To be done. Rewrite the lines starting at the first one and ending at the one containing "click(214, 36)", both included, with their requests. Multiply every coordinate in the answers by 0.8 and round to a whole number, rounding halves up.
BEGIN Dataset content
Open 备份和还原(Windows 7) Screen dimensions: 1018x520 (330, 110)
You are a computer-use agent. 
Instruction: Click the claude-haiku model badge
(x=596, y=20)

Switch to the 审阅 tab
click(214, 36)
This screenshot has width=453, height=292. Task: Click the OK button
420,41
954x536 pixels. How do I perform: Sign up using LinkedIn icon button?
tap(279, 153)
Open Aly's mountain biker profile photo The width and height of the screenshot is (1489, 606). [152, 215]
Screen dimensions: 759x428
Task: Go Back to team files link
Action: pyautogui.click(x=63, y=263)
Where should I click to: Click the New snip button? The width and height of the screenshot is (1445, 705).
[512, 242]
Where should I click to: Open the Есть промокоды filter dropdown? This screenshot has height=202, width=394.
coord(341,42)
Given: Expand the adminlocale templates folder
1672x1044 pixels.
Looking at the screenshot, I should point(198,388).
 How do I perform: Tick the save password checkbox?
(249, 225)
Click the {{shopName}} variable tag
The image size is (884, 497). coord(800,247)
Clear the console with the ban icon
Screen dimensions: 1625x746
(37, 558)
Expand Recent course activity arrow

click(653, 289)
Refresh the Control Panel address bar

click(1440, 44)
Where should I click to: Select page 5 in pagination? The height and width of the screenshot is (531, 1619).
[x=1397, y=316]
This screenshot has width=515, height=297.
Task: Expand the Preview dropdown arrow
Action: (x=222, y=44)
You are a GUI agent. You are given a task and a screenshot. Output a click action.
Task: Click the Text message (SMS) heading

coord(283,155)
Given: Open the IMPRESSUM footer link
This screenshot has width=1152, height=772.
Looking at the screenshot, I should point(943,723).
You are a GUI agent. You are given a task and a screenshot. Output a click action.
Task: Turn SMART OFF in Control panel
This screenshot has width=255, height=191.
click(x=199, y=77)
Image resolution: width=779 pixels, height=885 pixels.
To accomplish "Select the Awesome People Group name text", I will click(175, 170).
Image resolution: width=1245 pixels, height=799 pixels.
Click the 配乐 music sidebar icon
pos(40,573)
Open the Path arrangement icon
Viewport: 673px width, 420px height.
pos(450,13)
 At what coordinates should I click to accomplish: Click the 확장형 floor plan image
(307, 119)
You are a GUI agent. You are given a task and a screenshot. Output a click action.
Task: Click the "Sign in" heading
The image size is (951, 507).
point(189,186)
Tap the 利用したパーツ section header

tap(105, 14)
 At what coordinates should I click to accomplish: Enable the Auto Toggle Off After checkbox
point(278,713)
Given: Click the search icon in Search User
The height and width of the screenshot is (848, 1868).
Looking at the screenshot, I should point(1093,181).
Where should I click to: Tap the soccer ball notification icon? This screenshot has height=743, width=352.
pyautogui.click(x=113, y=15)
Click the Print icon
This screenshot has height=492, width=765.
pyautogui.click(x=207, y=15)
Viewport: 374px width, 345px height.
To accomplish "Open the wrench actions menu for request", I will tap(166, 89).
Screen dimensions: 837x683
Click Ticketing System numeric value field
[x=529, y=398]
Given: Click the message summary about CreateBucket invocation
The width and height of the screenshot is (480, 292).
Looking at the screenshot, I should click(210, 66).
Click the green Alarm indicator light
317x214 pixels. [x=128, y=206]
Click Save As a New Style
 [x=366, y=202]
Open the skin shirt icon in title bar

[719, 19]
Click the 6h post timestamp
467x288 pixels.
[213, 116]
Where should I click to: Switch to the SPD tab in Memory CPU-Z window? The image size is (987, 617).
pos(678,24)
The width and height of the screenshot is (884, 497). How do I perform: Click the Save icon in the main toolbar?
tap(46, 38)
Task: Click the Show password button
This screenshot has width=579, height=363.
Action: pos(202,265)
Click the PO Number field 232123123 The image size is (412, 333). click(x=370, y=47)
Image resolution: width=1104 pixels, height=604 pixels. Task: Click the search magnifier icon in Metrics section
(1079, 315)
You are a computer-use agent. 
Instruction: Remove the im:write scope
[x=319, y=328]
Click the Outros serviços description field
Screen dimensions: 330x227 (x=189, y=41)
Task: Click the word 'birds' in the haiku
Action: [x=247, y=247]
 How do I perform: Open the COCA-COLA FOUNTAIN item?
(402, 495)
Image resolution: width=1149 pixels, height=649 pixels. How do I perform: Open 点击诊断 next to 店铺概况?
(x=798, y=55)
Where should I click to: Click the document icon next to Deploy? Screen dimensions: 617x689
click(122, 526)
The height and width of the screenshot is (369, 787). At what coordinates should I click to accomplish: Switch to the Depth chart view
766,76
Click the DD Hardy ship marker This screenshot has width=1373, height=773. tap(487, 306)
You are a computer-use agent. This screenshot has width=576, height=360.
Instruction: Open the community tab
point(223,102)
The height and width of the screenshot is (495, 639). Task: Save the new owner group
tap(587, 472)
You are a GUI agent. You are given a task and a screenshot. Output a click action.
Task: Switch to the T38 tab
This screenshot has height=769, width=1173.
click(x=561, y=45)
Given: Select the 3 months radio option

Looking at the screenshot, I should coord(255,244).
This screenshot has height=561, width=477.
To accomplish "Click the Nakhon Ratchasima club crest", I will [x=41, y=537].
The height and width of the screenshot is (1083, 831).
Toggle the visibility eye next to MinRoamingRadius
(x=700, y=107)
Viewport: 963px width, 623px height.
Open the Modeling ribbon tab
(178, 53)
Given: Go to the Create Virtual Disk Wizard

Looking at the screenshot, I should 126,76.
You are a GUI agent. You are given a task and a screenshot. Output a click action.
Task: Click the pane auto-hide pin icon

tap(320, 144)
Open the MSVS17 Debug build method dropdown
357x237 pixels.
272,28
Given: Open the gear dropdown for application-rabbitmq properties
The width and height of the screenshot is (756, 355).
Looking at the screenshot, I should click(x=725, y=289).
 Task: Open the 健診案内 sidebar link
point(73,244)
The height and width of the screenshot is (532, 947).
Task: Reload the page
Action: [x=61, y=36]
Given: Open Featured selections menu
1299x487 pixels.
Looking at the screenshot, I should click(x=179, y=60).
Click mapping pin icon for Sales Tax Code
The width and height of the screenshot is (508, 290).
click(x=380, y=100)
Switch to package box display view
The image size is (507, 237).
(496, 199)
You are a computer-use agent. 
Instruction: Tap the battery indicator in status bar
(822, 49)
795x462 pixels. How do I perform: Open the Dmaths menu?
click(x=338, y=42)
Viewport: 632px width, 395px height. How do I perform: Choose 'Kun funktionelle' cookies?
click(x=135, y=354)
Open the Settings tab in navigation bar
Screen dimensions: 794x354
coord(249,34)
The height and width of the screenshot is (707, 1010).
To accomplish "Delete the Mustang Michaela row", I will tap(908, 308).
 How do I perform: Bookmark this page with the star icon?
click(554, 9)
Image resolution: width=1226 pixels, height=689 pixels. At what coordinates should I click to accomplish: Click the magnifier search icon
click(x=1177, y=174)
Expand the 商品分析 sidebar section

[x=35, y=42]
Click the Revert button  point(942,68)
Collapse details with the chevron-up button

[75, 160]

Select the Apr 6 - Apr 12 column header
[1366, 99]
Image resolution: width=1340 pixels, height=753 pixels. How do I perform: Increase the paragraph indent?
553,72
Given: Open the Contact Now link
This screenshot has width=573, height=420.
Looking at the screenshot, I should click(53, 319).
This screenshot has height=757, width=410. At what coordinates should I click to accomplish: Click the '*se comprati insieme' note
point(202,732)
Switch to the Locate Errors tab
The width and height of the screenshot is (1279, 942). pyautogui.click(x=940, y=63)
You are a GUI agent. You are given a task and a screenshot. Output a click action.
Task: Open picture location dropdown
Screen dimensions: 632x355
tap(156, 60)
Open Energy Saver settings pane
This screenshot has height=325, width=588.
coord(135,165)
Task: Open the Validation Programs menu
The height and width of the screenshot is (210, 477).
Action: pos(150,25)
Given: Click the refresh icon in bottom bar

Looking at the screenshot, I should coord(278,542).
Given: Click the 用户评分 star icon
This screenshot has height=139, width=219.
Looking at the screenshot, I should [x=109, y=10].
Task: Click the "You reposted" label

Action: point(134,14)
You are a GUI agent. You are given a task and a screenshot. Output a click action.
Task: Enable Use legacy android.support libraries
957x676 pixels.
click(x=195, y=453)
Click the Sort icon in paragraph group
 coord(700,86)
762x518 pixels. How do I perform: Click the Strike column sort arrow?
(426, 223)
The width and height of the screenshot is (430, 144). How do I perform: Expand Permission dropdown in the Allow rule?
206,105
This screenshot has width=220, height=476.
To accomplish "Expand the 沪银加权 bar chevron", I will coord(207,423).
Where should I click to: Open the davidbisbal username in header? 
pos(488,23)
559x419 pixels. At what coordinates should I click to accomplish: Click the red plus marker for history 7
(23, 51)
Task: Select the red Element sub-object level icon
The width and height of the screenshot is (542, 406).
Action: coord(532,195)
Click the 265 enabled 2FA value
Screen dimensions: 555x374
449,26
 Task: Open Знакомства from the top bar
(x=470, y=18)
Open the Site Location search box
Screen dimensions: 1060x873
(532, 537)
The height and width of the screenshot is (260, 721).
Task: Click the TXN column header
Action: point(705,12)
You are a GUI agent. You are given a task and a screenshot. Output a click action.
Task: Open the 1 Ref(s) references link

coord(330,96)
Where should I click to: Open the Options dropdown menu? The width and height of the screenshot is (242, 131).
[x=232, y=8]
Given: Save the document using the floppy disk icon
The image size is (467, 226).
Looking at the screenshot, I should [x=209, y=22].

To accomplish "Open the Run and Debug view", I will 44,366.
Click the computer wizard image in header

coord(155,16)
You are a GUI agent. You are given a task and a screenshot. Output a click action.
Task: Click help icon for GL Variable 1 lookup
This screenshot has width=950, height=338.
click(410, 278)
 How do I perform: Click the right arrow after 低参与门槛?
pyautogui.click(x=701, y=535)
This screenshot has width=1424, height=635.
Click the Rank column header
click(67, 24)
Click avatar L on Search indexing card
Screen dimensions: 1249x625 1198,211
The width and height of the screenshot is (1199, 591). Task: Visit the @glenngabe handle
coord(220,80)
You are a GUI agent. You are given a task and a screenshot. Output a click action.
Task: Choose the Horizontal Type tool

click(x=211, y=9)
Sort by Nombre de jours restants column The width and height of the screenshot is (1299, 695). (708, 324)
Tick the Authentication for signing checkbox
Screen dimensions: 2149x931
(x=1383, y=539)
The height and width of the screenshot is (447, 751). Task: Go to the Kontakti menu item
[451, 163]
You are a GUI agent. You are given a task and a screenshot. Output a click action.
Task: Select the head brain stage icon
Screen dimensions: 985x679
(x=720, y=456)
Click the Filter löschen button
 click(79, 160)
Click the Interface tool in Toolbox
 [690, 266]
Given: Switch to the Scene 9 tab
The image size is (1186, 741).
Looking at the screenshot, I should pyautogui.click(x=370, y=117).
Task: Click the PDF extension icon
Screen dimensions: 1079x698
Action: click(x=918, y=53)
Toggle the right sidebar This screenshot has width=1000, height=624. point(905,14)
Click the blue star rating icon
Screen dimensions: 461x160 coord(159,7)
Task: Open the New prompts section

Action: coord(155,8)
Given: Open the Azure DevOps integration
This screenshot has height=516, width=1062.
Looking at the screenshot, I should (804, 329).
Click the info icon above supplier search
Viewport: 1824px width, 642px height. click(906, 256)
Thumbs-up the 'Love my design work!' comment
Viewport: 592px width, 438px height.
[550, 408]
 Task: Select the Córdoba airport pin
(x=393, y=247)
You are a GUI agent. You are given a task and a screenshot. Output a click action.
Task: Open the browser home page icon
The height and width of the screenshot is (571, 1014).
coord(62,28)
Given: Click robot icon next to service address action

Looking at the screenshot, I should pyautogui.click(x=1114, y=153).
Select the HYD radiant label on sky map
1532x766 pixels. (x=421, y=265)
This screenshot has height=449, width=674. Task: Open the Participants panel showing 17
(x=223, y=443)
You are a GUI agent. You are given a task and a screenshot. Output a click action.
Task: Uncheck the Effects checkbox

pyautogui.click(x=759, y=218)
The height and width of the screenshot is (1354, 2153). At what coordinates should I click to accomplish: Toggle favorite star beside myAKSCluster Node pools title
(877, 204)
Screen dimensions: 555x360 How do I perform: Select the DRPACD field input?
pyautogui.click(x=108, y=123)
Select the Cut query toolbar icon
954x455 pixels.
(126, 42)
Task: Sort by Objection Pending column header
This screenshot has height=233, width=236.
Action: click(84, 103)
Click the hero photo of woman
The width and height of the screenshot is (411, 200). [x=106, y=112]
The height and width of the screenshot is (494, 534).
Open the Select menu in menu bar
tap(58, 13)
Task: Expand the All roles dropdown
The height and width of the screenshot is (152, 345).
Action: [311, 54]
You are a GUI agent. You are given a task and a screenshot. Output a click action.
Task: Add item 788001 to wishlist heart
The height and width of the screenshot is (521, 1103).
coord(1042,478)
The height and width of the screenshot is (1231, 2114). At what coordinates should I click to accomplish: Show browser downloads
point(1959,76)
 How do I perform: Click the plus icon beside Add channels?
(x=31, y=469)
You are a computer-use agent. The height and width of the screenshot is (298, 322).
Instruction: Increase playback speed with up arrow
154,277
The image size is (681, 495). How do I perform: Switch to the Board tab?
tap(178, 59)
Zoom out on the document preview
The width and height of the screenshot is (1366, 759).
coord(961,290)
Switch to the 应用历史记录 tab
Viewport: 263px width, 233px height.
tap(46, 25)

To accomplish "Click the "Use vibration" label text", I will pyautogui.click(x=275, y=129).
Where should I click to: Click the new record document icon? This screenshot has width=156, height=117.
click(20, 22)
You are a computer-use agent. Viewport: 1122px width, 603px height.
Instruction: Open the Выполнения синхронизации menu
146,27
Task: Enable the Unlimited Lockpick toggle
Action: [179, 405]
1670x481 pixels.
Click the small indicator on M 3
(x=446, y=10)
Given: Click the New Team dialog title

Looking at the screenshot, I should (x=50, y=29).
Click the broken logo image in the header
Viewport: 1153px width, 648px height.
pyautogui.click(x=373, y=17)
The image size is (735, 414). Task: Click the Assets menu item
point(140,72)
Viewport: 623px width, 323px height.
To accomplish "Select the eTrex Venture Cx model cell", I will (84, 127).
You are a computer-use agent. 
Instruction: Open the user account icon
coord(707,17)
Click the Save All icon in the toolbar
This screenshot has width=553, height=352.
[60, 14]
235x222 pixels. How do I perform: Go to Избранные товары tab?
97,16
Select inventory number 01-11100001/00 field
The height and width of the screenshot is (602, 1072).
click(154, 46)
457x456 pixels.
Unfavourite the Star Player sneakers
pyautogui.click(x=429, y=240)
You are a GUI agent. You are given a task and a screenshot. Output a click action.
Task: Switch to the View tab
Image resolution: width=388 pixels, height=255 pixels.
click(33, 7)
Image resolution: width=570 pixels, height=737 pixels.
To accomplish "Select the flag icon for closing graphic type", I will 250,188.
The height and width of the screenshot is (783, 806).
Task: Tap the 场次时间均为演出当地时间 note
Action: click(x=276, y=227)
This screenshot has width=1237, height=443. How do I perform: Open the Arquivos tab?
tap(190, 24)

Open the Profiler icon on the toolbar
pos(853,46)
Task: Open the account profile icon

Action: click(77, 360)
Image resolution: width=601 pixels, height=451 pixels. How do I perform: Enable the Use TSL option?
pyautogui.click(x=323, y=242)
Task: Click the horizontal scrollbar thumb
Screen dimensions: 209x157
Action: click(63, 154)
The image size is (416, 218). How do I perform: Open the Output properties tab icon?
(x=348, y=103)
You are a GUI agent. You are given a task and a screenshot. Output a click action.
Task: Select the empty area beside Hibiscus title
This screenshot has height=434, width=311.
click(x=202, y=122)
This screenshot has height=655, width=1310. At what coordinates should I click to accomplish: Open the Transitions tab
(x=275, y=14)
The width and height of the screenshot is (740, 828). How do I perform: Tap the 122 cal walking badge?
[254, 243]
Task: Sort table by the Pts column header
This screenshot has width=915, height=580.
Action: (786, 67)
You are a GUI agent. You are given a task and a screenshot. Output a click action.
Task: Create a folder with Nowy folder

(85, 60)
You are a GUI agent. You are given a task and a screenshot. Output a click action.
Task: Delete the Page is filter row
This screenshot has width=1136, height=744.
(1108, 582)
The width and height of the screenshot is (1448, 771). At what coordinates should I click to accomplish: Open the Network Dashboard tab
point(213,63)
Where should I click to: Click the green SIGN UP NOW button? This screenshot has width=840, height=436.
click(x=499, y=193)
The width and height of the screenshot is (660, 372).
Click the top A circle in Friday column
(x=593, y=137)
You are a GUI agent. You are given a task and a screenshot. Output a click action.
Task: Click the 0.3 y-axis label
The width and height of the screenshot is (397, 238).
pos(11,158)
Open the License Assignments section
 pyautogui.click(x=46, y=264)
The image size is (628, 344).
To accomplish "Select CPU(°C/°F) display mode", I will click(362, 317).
END Dataset content
Response to this task.
Open 备份和还原(Windows 7) Screen dimensions: 1018x520 (264, 88)
You are a computer-use agent. 
Instruction: Click the claude-haiku model badge
(x=477, y=16)

Switch to the 审阅 tab
click(171, 29)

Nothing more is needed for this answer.